Instructions to follow: Convert the entries below into a Markdown table with one row per line, leaving out blank lines. Use the columns Row and Entry line.

* * *

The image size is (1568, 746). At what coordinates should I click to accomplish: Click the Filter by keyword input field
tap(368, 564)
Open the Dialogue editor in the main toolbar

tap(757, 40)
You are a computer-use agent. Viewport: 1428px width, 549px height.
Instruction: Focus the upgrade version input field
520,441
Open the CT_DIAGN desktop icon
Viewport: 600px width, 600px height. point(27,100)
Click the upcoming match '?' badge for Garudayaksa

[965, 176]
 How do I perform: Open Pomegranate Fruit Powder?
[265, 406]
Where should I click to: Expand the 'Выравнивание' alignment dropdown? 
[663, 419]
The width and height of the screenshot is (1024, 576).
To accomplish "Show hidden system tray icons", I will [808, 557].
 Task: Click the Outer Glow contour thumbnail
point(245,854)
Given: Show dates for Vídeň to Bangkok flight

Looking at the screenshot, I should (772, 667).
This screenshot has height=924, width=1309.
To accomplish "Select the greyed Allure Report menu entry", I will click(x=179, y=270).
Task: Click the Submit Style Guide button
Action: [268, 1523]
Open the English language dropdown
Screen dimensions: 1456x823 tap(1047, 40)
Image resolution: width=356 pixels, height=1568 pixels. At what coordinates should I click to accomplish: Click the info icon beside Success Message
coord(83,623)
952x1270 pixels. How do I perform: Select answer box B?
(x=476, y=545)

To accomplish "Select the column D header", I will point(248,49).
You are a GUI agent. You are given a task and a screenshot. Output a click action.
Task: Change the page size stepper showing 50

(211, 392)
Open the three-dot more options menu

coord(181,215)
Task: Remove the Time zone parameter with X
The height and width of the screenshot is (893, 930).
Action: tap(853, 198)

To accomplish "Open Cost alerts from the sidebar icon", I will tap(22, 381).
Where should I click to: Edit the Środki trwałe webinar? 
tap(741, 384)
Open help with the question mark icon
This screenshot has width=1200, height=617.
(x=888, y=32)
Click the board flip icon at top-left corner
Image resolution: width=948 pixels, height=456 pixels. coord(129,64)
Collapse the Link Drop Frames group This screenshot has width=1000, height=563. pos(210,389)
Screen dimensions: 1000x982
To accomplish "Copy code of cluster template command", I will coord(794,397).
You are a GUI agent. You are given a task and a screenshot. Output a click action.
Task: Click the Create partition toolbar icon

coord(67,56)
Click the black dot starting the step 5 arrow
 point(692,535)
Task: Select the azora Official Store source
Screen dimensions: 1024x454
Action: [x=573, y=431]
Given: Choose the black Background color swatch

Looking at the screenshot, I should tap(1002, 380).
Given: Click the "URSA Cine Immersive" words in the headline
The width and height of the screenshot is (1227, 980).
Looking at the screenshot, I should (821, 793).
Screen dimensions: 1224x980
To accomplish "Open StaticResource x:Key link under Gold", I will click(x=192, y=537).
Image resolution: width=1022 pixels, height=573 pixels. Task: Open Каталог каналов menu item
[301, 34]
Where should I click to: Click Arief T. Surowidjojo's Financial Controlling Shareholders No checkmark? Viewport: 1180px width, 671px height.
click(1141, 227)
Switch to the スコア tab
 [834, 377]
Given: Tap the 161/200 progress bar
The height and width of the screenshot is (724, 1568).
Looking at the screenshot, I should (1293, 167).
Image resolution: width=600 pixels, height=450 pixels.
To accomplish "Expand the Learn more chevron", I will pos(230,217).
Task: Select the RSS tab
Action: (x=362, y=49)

* * *

Solution:
| Row | Entry line |
|---|---|
| 1 | The image size is (1568, 746). At what coordinates should I click to accomplish: Click the Filter by keyword input field |
| 2 | tap(368, 564) |
| 3 | Open the Dialogue editor in the main toolbar |
| 4 | tap(757, 40) |
| 5 | You are a computer-use agent. Viewport: 1428px width, 549px height. |
| 6 | Instruction: Focus the upgrade version input field |
| 7 | 520,441 |
| 8 | Open the CT_DIAGN desktop icon |
| 9 | Viewport: 600px width, 600px height. point(27,100) |
| 10 | Click the upcoming match '?' badge for Garudayaksa |
| 11 | [965, 176] |
| 12 |  How do I perform: Open Pomegranate Fruit Powder? |
| 13 | [265, 406] |
| 14 | Where should I click to: Expand the 'Выравнивание' alignment dropdown?  |
| 15 | [663, 419] |
| 16 | The width and height of the screenshot is (1024, 576). |
| 17 | To accomplish "Show hidden system tray icons", I will [808, 557]. |
| 18 |  Task: Click the Outer Glow contour thumbnail |
| 19 | point(245,854) |
| 20 | Given: Show dates for Vídeň to Bangkok flight |
| 21 | Looking at the screenshot, I should (772, 667). |
| 22 | This screenshot has height=924, width=1309. |
| 23 | To accomplish "Select the greyed Allure Report menu entry", I will click(x=179, y=270). |
| 24 | Task: Click the Submit Style Guide button |
| 25 | Action: [268, 1523] |
| 26 | Open the English language dropdown |
| 27 | Screen dimensions: 1456x823 tap(1047, 40) |
| 28 | Image resolution: width=356 pixels, height=1568 pixels. At what coordinates should I click to accomplish: Click the info icon beside Success Message |
| 29 | coord(83,623) |
| 30 | 952x1270 pixels. How do I perform: Select answer box B? |
| 31 | (x=476, y=545) |
| 32 | To accomplish "Select the column D header", I will point(248,49). |
| 33 | You are a GUI agent. You are given a task and a screenshot. Output a click action. |
| 34 | Task: Change the page size stepper showing 50 |
| 35 | (211, 392) |
| 36 | Open the three-dot more options menu |
| 37 | coord(181,215) |
| 38 | Task: Remove the Time zone parameter with X |
| 39 | The height and width of the screenshot is (893, 930). |
| 40 | Action: tap(853, 198) |
| 41 | To accomplish "Open Cost alerts from the sidebar icon", I will tap(22, 381). |
| 42 | Where should I click to: Edit the Środki trwałe webinar?  |
| 43 | tap(741, 384) |
| 44 | Open help with the question mark icon |
| 45 | This screenshot has width=1200, height=617. |
| 46 | (x=888, y=32) |
| 47 | Click the board flip icon at top-left corner |
| 48 | Image resolution: width=948 pixels, height=456 pixels. coord(129,64) |
| 49 | Collapse the Link Drop Frames group This screenshot has width=1000, height=563. pos(210,389) |
| 50 | Screen dimensions: 1000x982 |
| 51 | To accomplish "Copy code of cluster template command", I will coord(794,397). |
| 52 | You are a GUI agent. You are given a task and a screenshot. Output a click action. |
| 53 | Task: Click the Create partition toolbar icon |
| 54 | coord(67,56) |
| 55 | Click the black dot starting the step 5 arrow |
| 56 |  point(692,535) |
| 57 | Task: Select the azora Official Store source |
| 58 | Screen dimensions: 1024x454 |
| 59 | Action: [x=573, y=431] |
| 60 | Given: Choose the black Background color swatch |
| 61 | Looking at the screenshot, I should tap(1002, 380). |
| 62 | Given: Click the "URSA Cine Immersive" words in the headline |
| 63 | The width and height of the screenshot is (1227, 980). |
| 64 | Looking at the screenshot, I should (821, 793). |
| 65 | Screen dimensions: 1224x980 |
| 66 | To accomplish "Open StaticResource x:Key link under Gold", I will click(x=192, y=537). |
| 67 | Image resolution: width=1022 pixels, height=573 pixels. Task: Open Каталог каналов menu item |
| 68 | [301, 34] |
| 69 | Where should I click to: Click Arief T. Surowidjojo's Financial Controlling Shareholders No checkmark? Viewport: 1180px width, 671px height. |
| 70 | click(1141, 227) |
| 71 | Switch to the スコア tab |
| 72 |  [834, 377] |
| 73 | Given: Tap the 161/200 progress bar |
| 74 | The height and width of the screenshot is (724, 1568). |
| 75 | Looking at the screenshot, I should (1293, 167). |
| 76 | Image resolution: width=600 pixels, height=450 pixels. |
| 77 | To accomplish "Expand the Learn more chevron", I will pos(230,217). |
| 78 | Task: Select the RSS tab |
| 79 | Action: (x=362, y=49) |